» GIVEN EXERCISE
Arrange the items from the line holding "Given: Focus the Address Line 2 field" through the line holding "should pyautogui.click(x=190, y=736).", inclusive, as a Markdown table with columns No. and Text, one row per line. Skip blank lines and leave the pictures out.

++++++++

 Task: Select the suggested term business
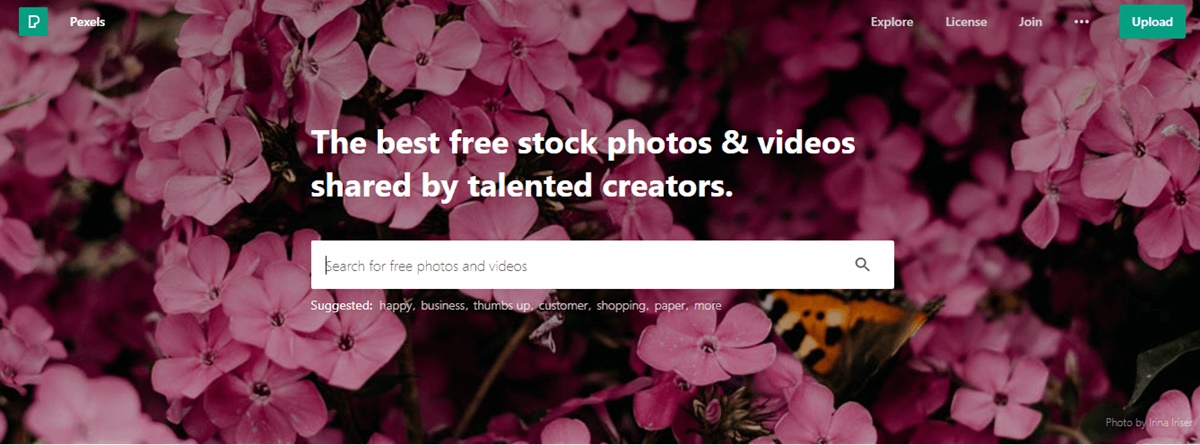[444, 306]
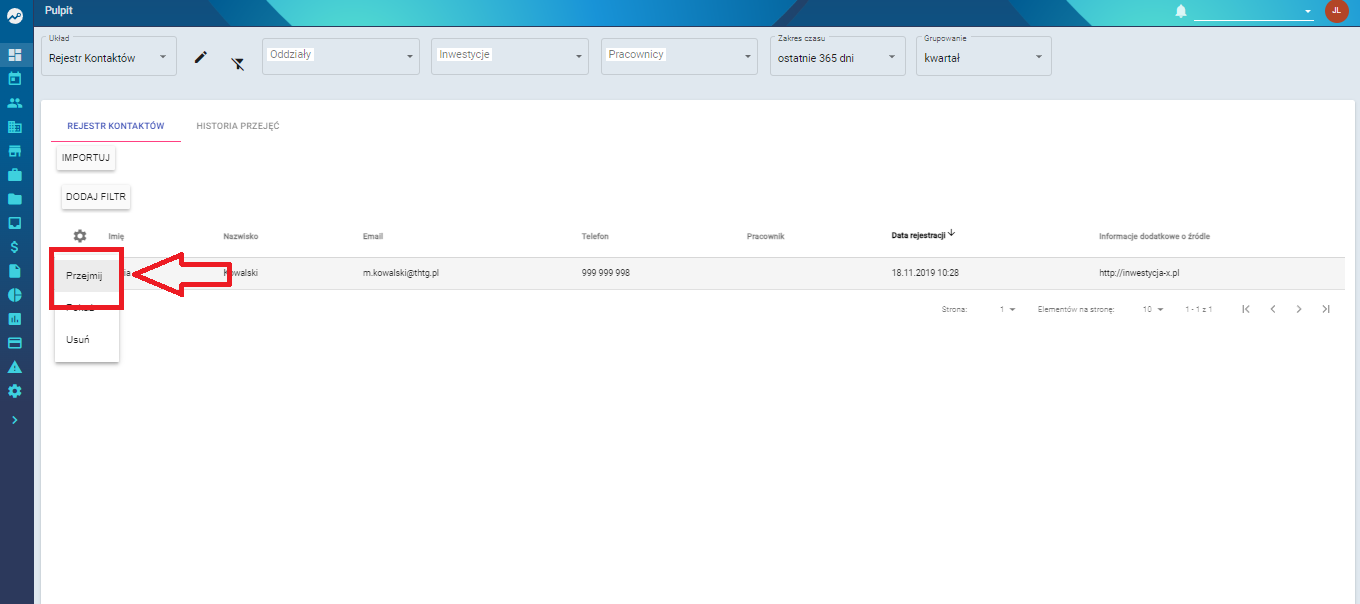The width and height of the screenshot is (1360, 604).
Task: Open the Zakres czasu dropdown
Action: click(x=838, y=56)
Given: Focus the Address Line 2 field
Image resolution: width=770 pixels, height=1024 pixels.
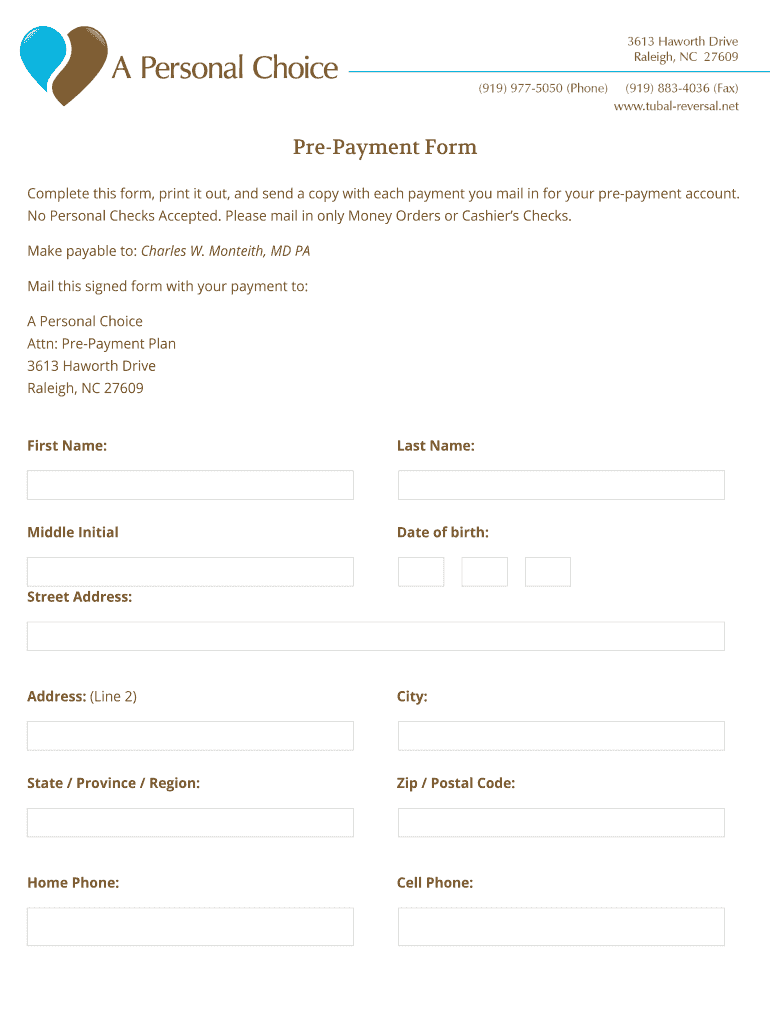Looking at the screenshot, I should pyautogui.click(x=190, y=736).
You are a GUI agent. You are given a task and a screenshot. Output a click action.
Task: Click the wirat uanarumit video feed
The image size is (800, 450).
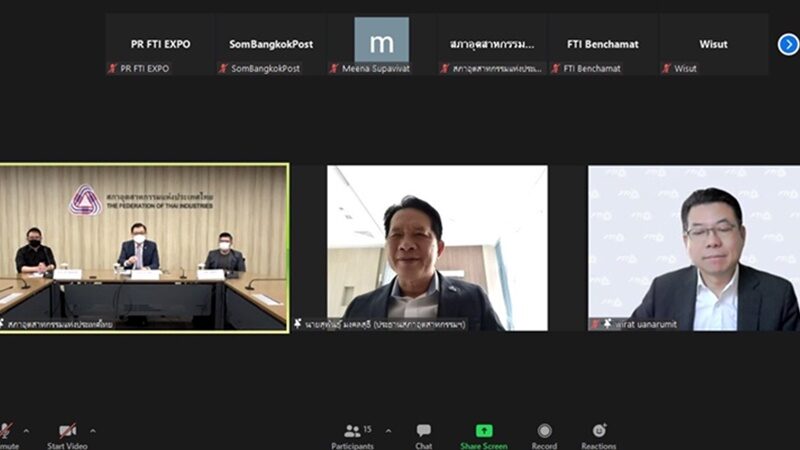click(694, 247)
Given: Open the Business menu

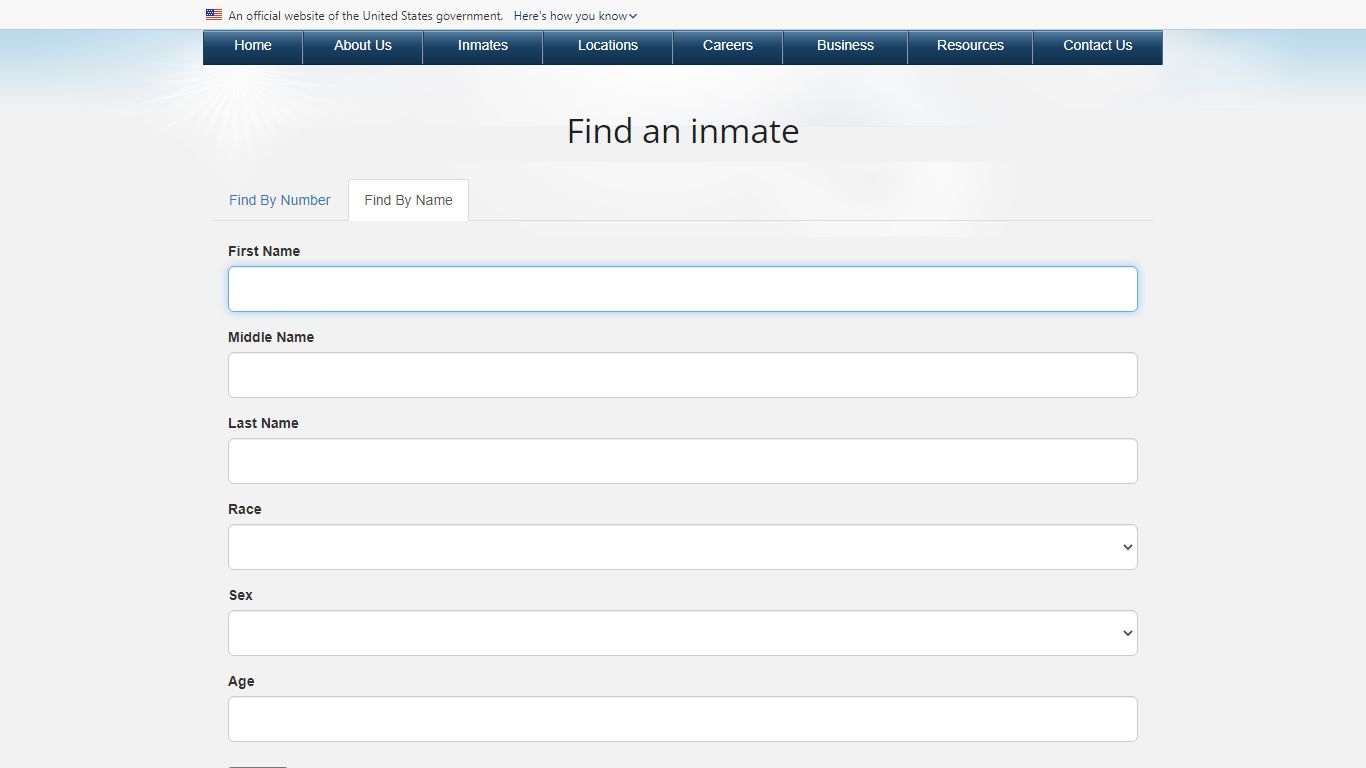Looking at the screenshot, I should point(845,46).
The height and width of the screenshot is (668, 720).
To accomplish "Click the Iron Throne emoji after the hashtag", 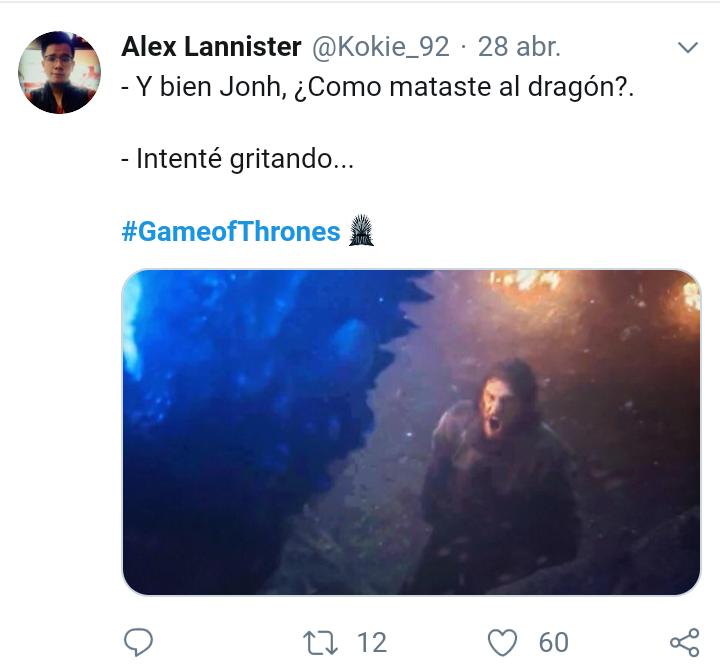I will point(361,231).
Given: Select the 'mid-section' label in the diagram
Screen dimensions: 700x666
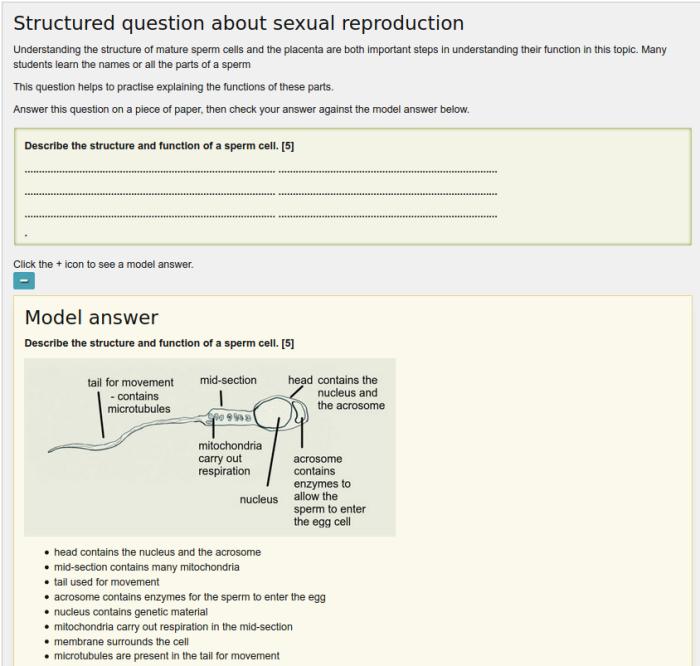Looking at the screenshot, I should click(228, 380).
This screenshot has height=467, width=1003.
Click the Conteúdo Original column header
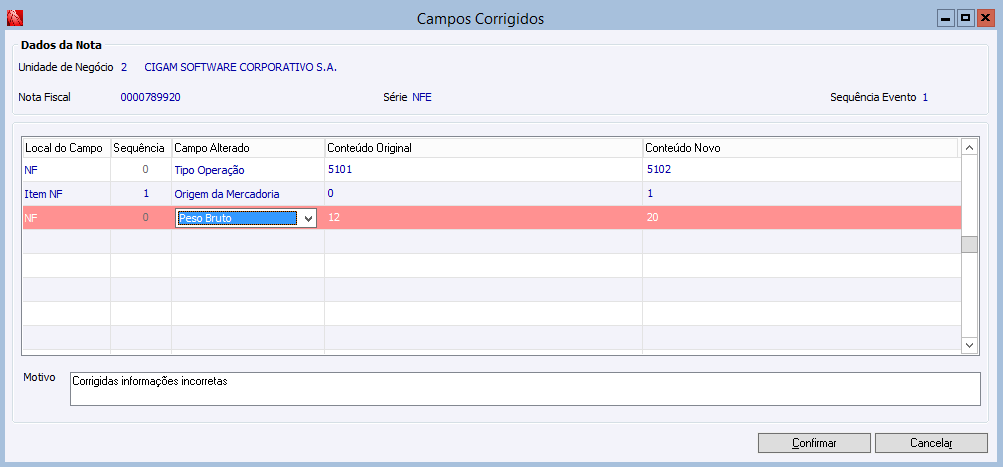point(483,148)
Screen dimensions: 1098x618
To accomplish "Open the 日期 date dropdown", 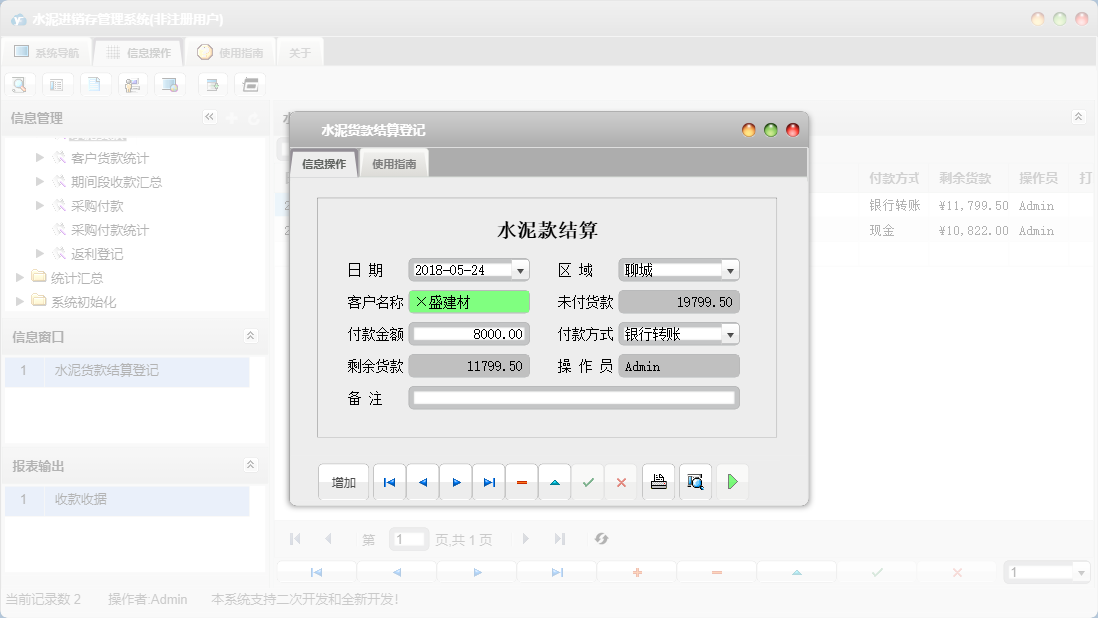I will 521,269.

++++++++

» SOLUTION BELOW
| No. | Text |
|---|---|
| 1 | Given: Focus the Address Line 2 field |
| 2 | Image resolution: width=770 pixels, height=1024 pixels. |
| 3 | Looking at the screenshot, I should pyautogui.click(x=190, y=736). |